Jamais notre slogan n’aura autant été d’actualité à l’hôpital de Saint-Dié, voici un cas flagrant de malaise (parmi tant d’autres que nous allons relayer) et qu’il nous appartient de soutenir et de diffuser.

Isabelle Vouriot dont nous sommes l’accompagnant et le soutien depuis le début de ses difficultés en arrive à une décision radicale destinée à faire connaître largement sa situation dramatique.

En effet, Isabelle a décidé d’entamer une grève de la faim, le lundi 4 novembre à l’hôpital.

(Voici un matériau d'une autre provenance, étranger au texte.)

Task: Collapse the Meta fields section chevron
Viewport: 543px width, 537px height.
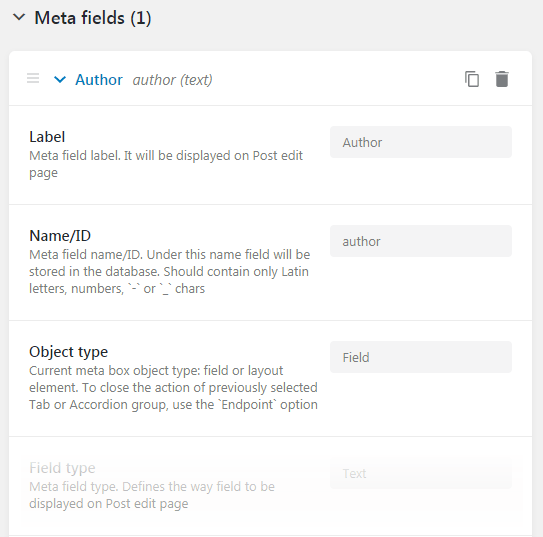Action: coord(19,17)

Isabelle est infirmière depuis une trentaine d’année, passionné par son métier, elle découvre qu’elle est intolérante aux produits chimiques suite à une réaction allergique au contact d’un nouvel antiseptique. Un parcours du combattant s’engage alors pour trouver une solution à ses difficultés et lui proposer un poste au sein de l’établissement voire à l’extérieur ( pour connaître les détails, lire sa lettre).

Après des mois de combat, et des montagnes russes oscillant entre propositions, espoirs et échecs, Isabelle est à bout. Difficultés financières, sociales, professionnelles l’a conduise aujourd’hui à cette ultime action.

L’hôpital n’est pas une entreprise et doit prendre soins des siens.